Hidden history in Tipperary

Hidden history in Tipperary

Dundrum House was being readied as a command centre from which the defence of the country would be conducted

During the mid 1960’s, while engaged on line construction work between the villages of Dundrum and Knockavilla as an employee of the Department of Posts and Telegraphs (engineering branch), my attention was drawn to what appeared to be the remains of defunct trunk line fittings on a subscribers distribution pole located opposite the main entrance to the present day Dundrum House hotel and golf links.
Further investigation revealed that at some time or other a number of telephone trunk lines had been run into the old residence. When and for what purpose was beyond the understanding of both my work colleagues and I.
Some of the poles that had been erected through the Laurel grove at the rear of the house were still standing, albeit in a decayed condition. There was even a section of the heavy duty copper wire still intact.
I can’t recall if the house was in use at that particular time as it appeared unoccupied. The house has a diverse history from the Landlord Maude family, to serving as a convent, a boarding school, a domestic science college and to the wonderful amenity it is today.
I informed my uncle, Tim Crowe, of our unusual discovery. He had been a Post Office line construction foreman for many years and he immediately unravelled the mystery of the trunk lines and the reason for their installation.
Had the purpose for what the old residence was being prepared and made ready for ever come to pass it would have been a sad day for Ireland and Dundrum House would have had a significant place in the annals of Irish history.
The following is an account as told to me by Tim Crowe regarding the installation of trunk line telephone circuits at Dundrum House. He told me that while carrying out line work in Thurles town one Friday afternoon in 1940 they were approached by their works inspector, along with the local Garda Superintendent, who instructed them to cease operations and proceed posthaste to Dundrum House. “It’s to do with War” they were told.
When they got to Dundrum they witnessed what can only be described as a hive of activity with post office units and military personnel all over the estate.
A young army officer came to them with orders to have a number of trunk lines installed in Dundrum House as soon as possible. It would be necessary to work through the night with lighting provided by the Army Corps of engineers.
They were then given a summary on the purpose of the operation where they were informed that Dundrum House was being readied as a command centre from which the defence of the country would be conducted if the expected invasion by German forces were to materialise.
Well certainly no further motivation was required and the crew ensured that the work would be carried out to the highest standards.

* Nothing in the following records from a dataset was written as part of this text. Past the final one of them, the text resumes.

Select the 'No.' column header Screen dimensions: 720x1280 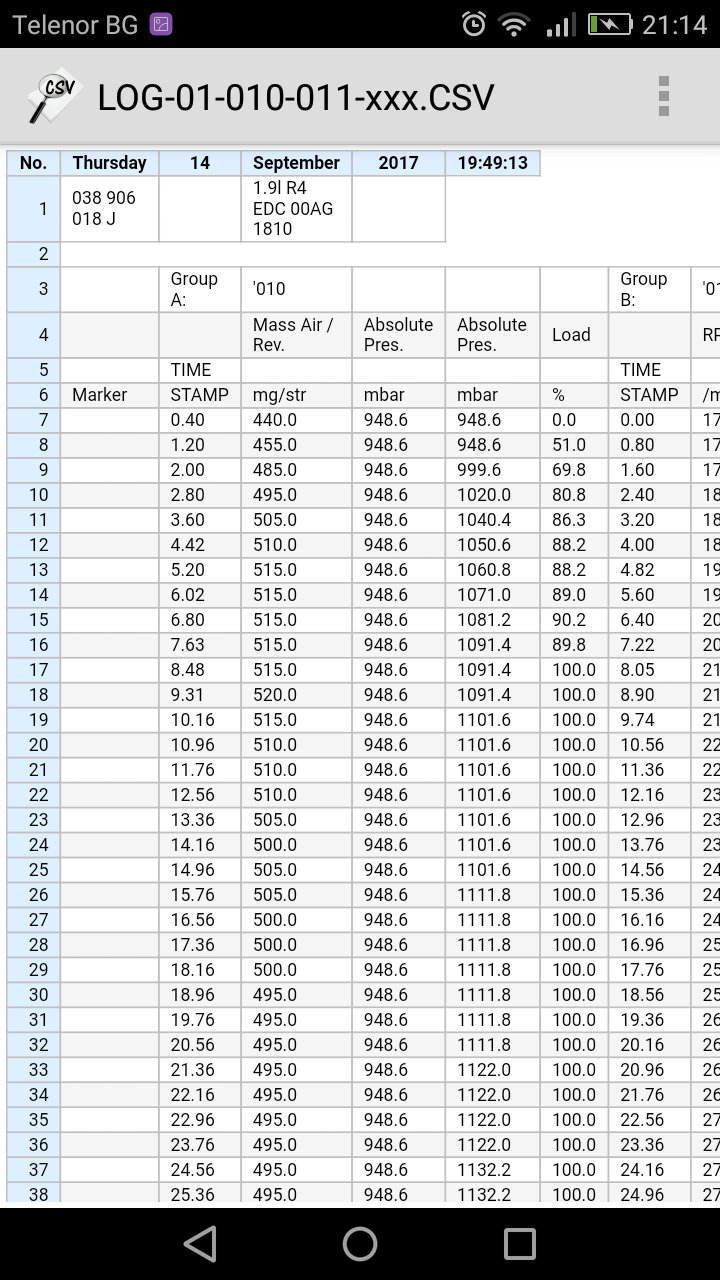pyautogui.click(x=33, y=163)
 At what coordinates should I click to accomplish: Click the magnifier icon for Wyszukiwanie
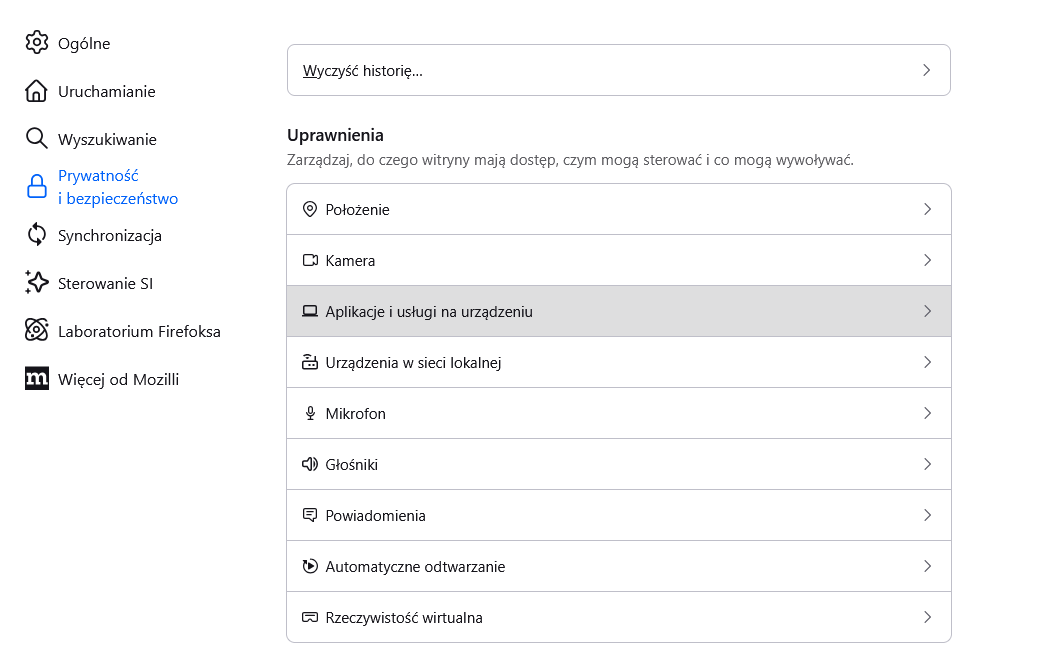tap(37, 139)
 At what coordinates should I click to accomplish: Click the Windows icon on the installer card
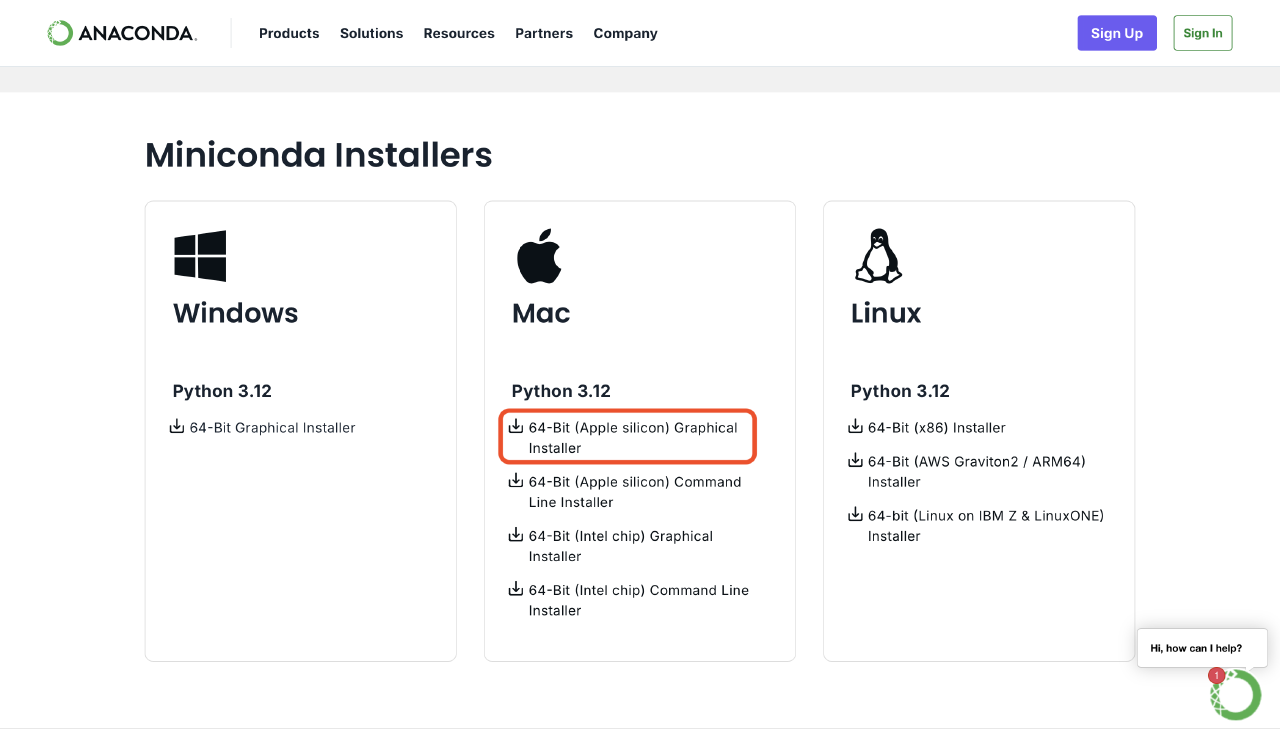click(200, 255)
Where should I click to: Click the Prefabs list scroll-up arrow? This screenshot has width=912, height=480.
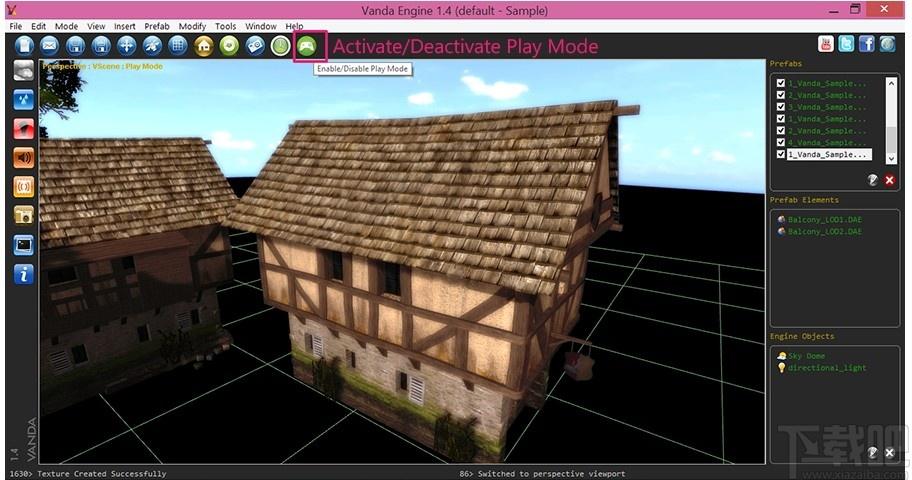tap(891, 83)
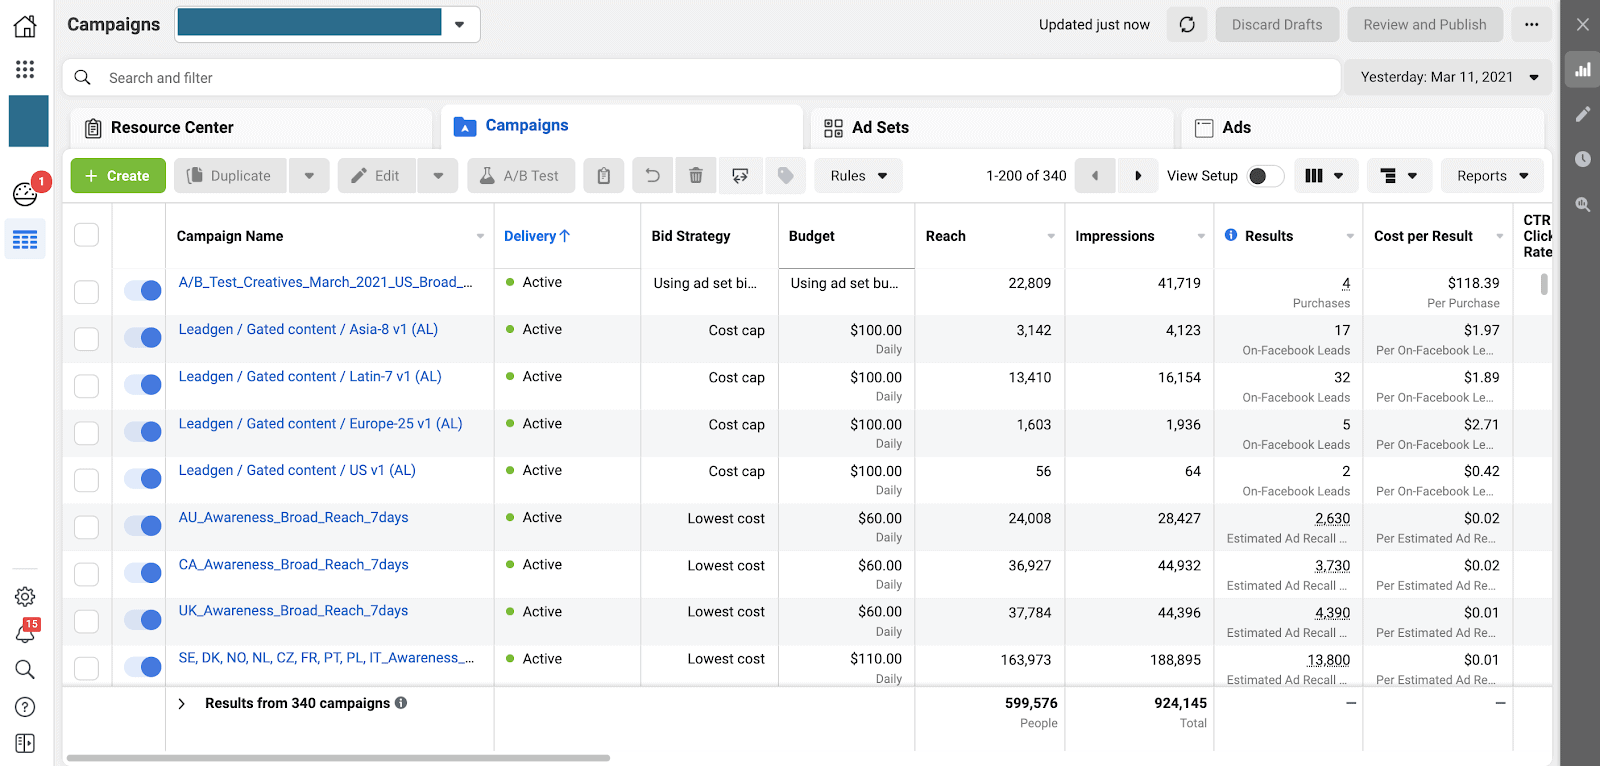The height and width of the screenshot is (766, 1600).
Task: Open the settings gear in left sidebar
Action: click(25, 597)
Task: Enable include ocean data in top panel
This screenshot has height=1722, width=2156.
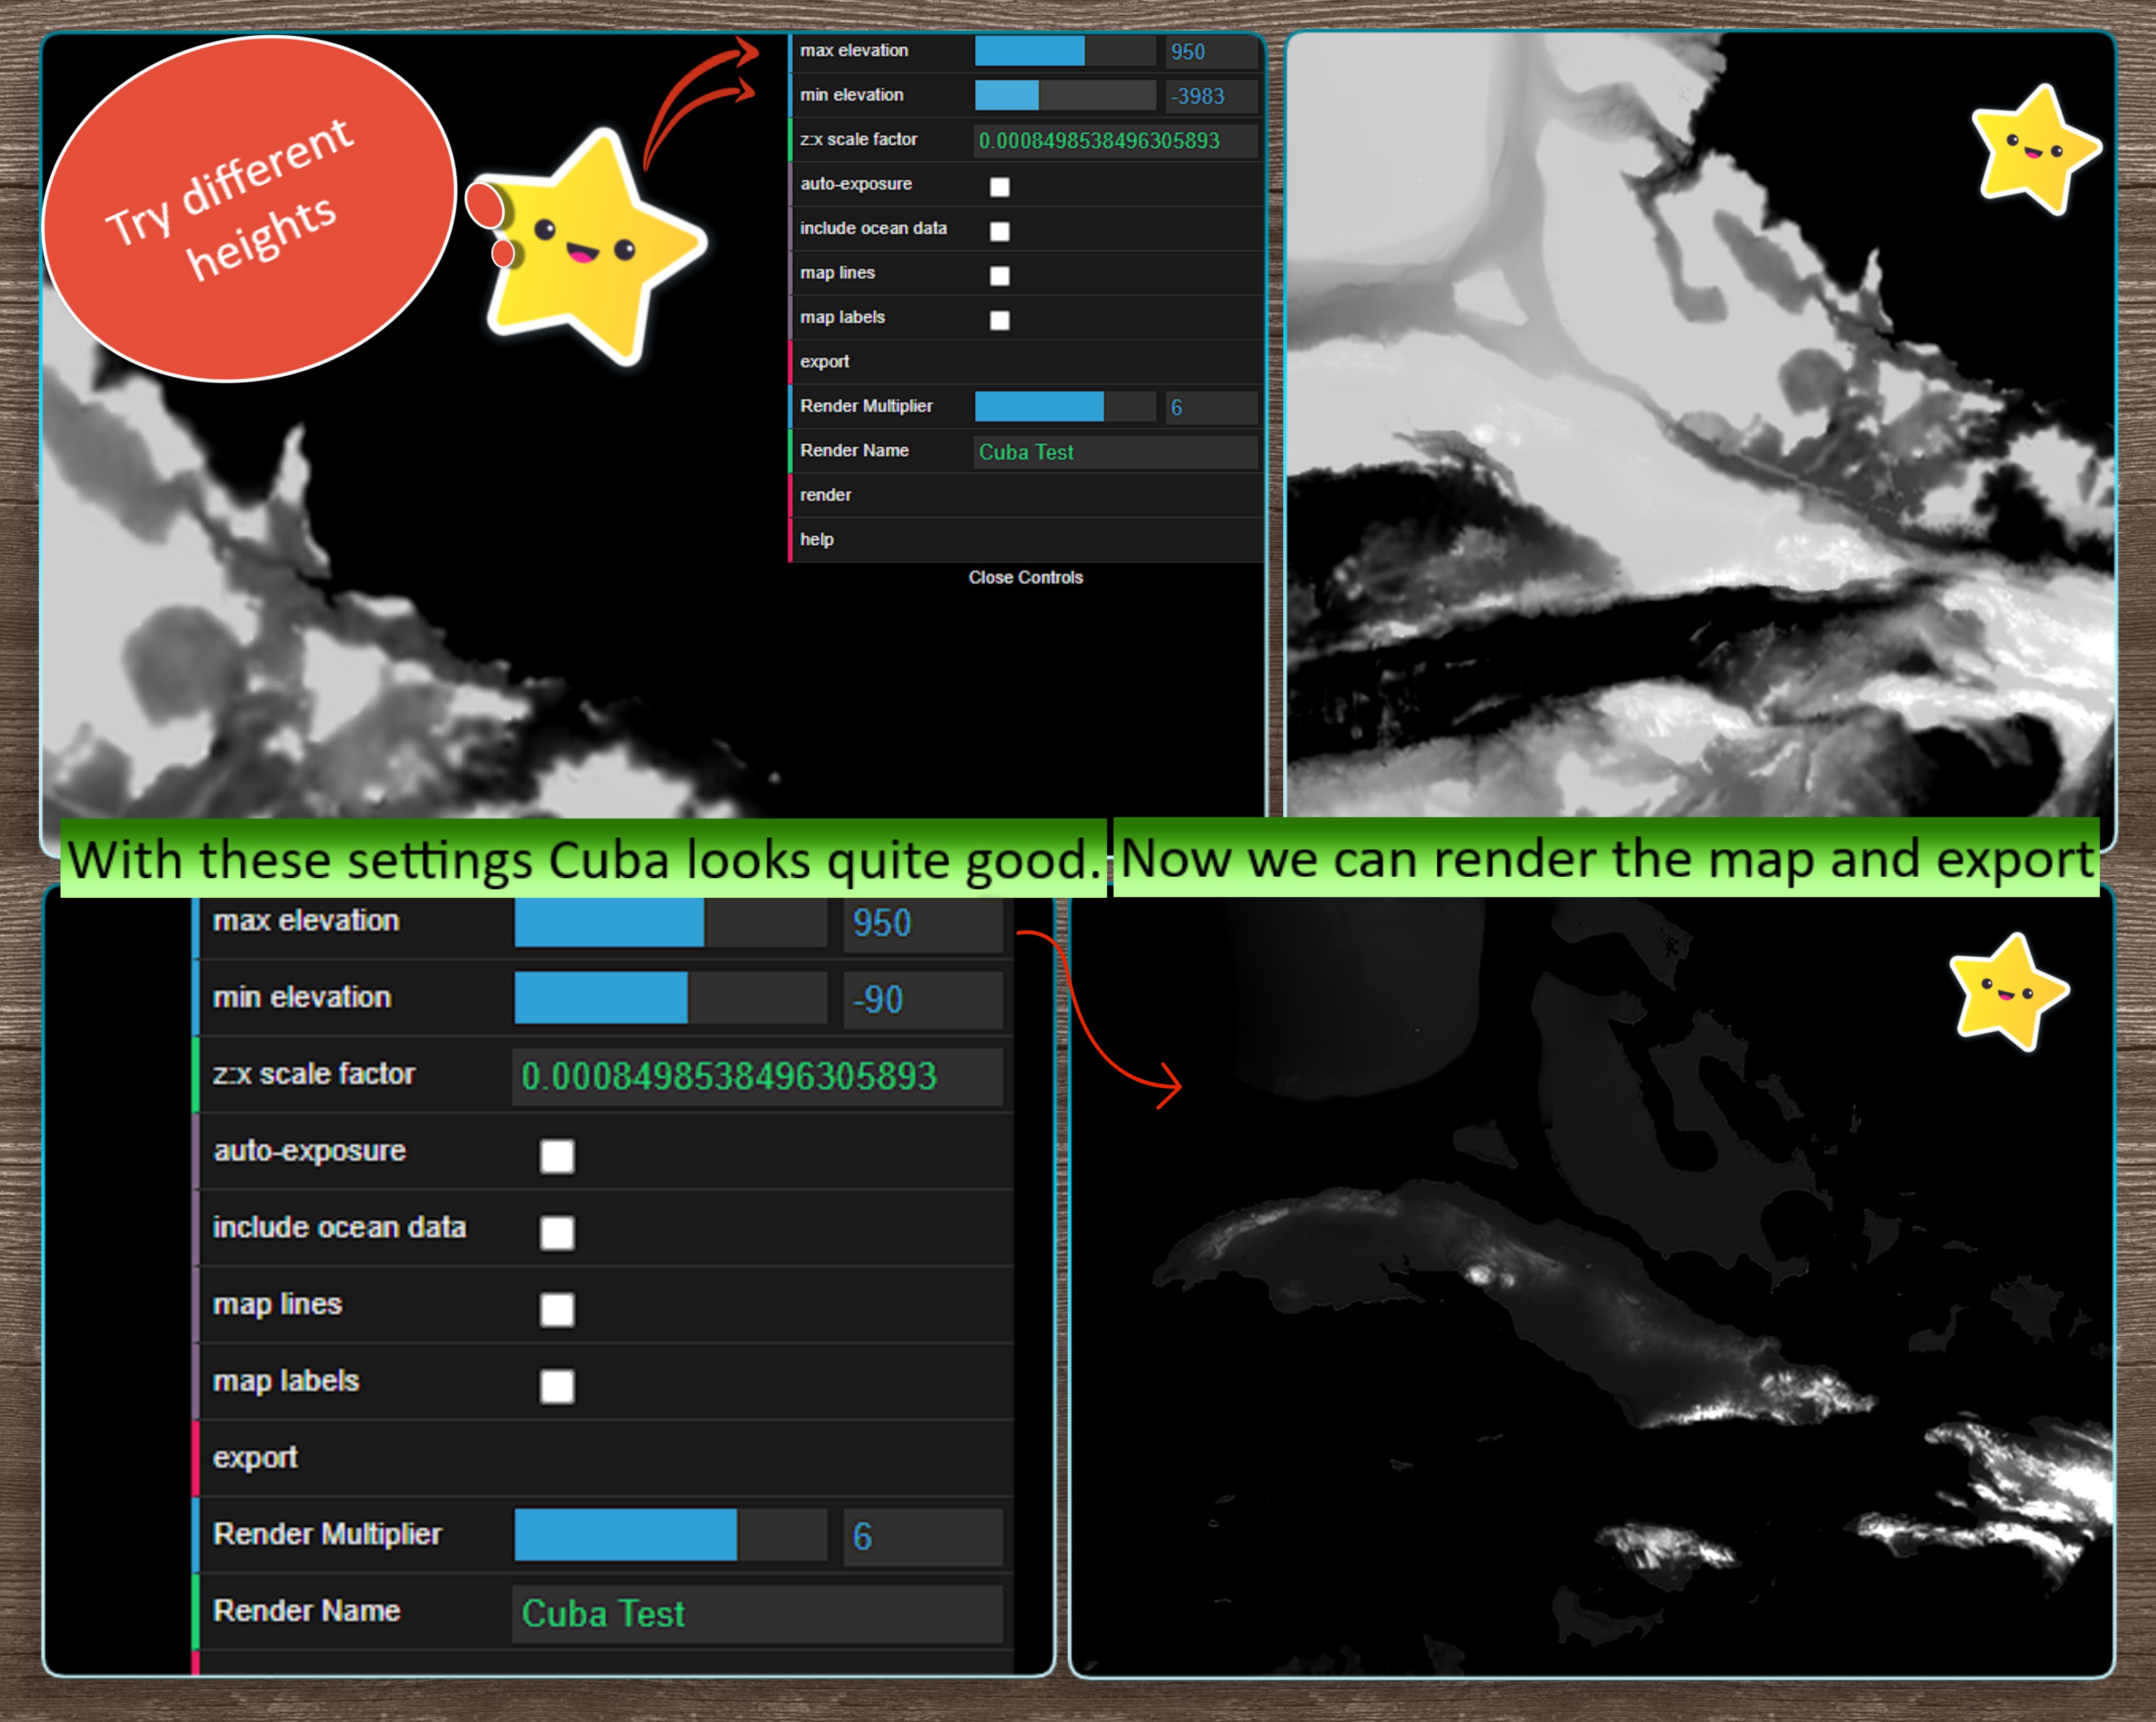Action: [999, 231]
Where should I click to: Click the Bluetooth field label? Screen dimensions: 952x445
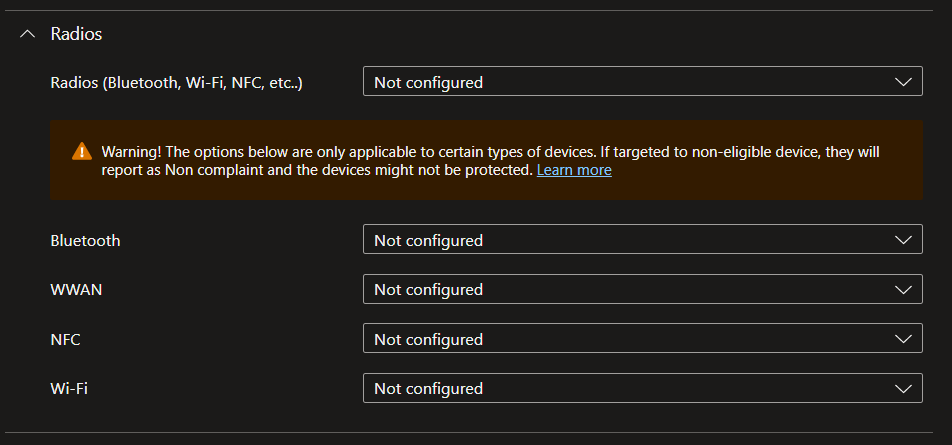click(85, 240)

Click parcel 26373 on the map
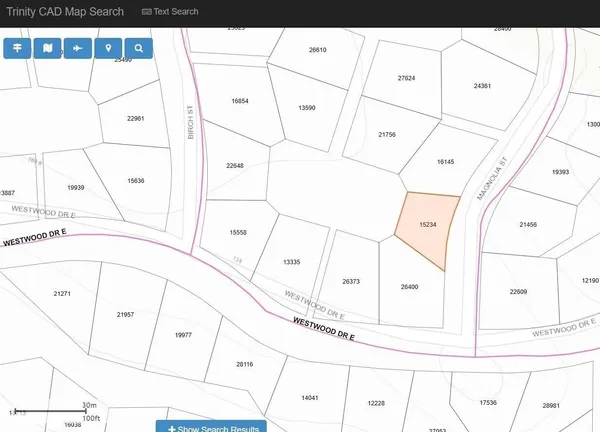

It is worth noting that the 10th Uisneach Battalion, based at McCan Barracks (pictured below), Templemore, from 1939-46, would most likely have been involved in the make-up of that group

Despite Tim’s astounding account I was still somewhat sceptical about some of the issues until I came across an article in a Sunday newspaper concerning Ireland’s defensive plan. According to the article British military intelligence had advised the Irish government that the expected German invasion of Ireland would most likely come on the South coast from occupied France with Tramore beach the most likely destination.
Apparently British military advisers told the Irish defence forces to put a defence strategy in place that would enable them to hold the road from Tramore to Waterford for forty eight hours, thus slowing down the German advance inland. It would also give the British time to mobilise a large military force in support of the Irish troops in the greater Waterford region. Evidence of the plan to defend that same stretch of road can still be seen from the high ground above in the shape of machine gun pillboxes, gun emplacements, bunkers and what appears to be an artillery observation post most likely to observe and direct the fall of shot onto the beach from batteries positioned some distance away.
Target data would already have been in place. It is quite understandable as to why the British government would commit troops to back up the Irish Army in defending the island of Ireland as a Nazi occupation would have had serious consequences for the island of Britain. Just think of it - British troops dying for Ireland in the Hills of Tipperary.
The task of defending that crucial stretch of road would have been the responsibility of the Southern Command. All the Command’s units, both Regular and L.D.F, would have been mobilised with it’s strength as a battle group numbering somewhere in the region of twenty to twenty five thousand men.
It is worth noting that the 10th Uisneach Battalion, based at McCan Barracks, Templemore, from 1939-46, would most likely have been involved in the make-up of that group. It would have been an outstanding challenge for the Southern Command to hold that stretch of road for forty-eight hours, even with a strong British Army back-up. It was also intended that all British troops involved would be issued with Tri-Colour arm insignia with the intention of making their presence south of the border more acceptable to the populace.
The wounds of the War of Independence were not yet twenty years old with the memory of British occupation still fresh in the minds of the people. As a defence command centre Dundrum House was the perfect location. It was central to all Command’s, surrounded by woodlands, adjacent to the main Dublin/Cork railway line and the main telephone open wire trunk lines network.
How would our Military have met the challenge of a massive German onslaught? The combined strength of our National Armed forces at that time, including Regular Army, Emergency Volunteers and L.D.F. troops was around ninety thousand troops. Our support units (Armoured Vehicles, Artillery and Aircraft) were in short supply and out of date. The British would have supplied the necessary air support.
In his account Tim Crowe made reference to bulldozers clearing ditches and hedgerows as they prepared a landing strip for British fighters in the fields around Dundrum House. In spite of what appeared to be an effective defence strategy the combined Irish and British forces would have been hard-pressed to repel a German invasion of this Island.
Without doubt our own Irish troops would have given a good account of themselves upholding that great tradition of the fighting Irish. Generations of Irish soldiers had distinguished themselves on the field of battle, not just at home but around the world, in the service of many nations fighting in countless conflicts.
During the American Civil War a correspondent for the London Times wrote the following report on the Union Irish Brigades assault on a Confederate position at Mayer’s Heights near Fredericksburg in December 1862:
“Never on the fields of Europe was such gallantry displayed as was displayed today by the Sons of Erin who pressed on to death with the dauntlessness of a race that has won glory on a thousand battlefields”. Sadly the Confederate forces defending the Height’s were their own Irish Brigade – Irish killing Irish.
Fortunately what we had prepared ourselves for in 1940 never came to pass. The R.A.F.’s victory over the Luftwaffe in the Battle of Britain resulted in Hitler turning his attention to other matters as an option to a land invasion of these islands.
This account that I have given is based on my own observations, Tim Crowe’s account and the article read in the Sunday Newspaper.